* _Required work_
Drop every picture and copy exactly the lines from the one with "This screenshot has height=776, width=1568." through the last line of the listing below.

* _Data shown_
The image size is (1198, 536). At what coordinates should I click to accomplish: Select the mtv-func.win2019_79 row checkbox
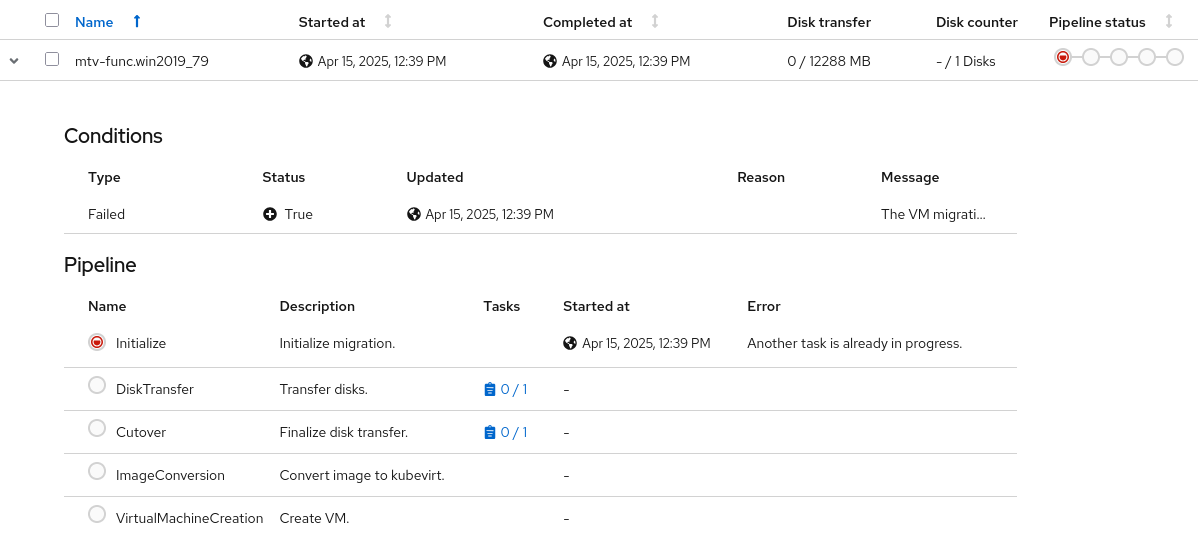tap(52, 59)
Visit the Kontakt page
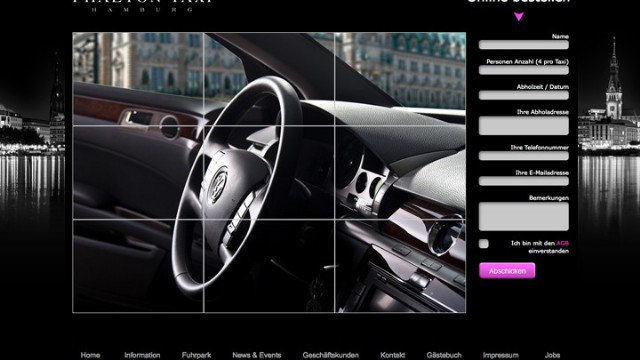Image resolution: width=640 pixels, height=360 pixels. 393,355
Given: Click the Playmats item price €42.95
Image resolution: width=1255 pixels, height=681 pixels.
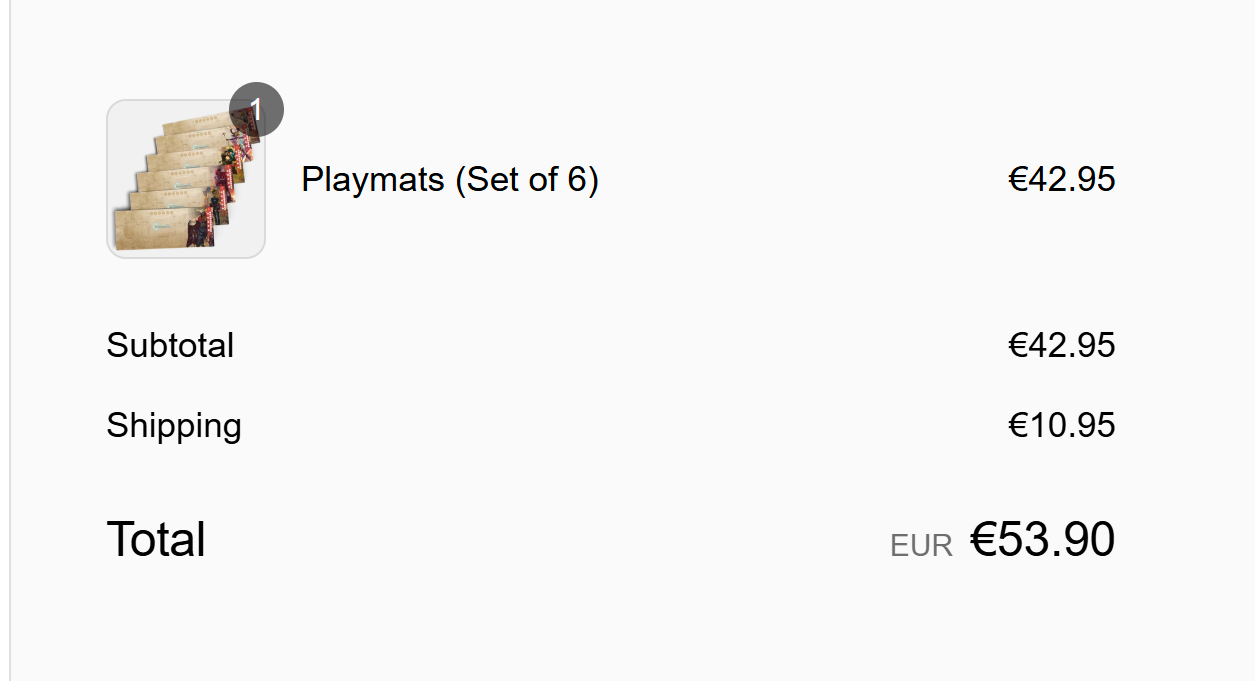Looking at the screenshot, I should tap(1061, 180).
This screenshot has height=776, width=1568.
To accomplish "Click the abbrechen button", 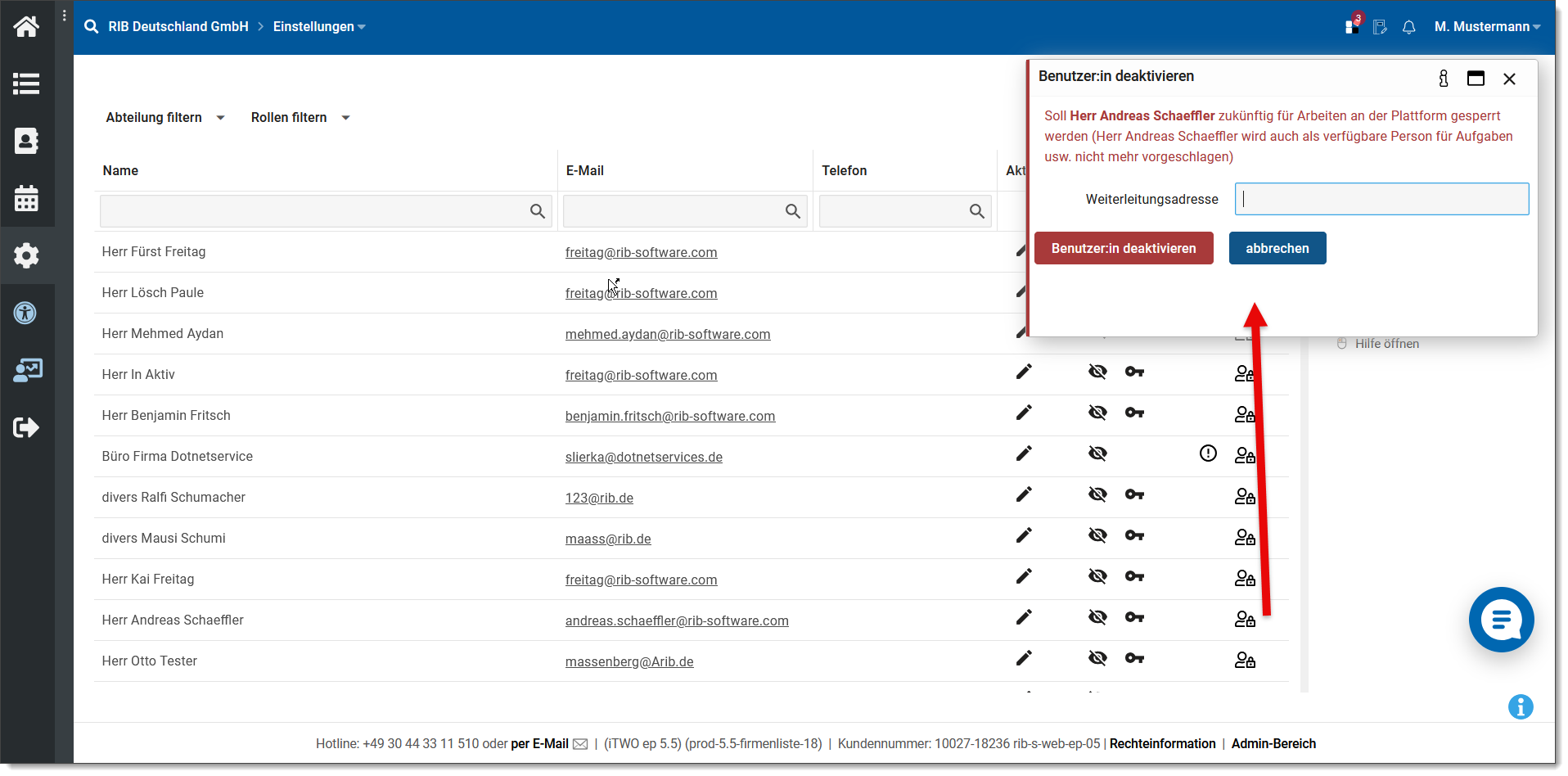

* _Solution to the problem_
This screenshot has height=776, width=1568.
To accomplish "Click the abbrechen button", 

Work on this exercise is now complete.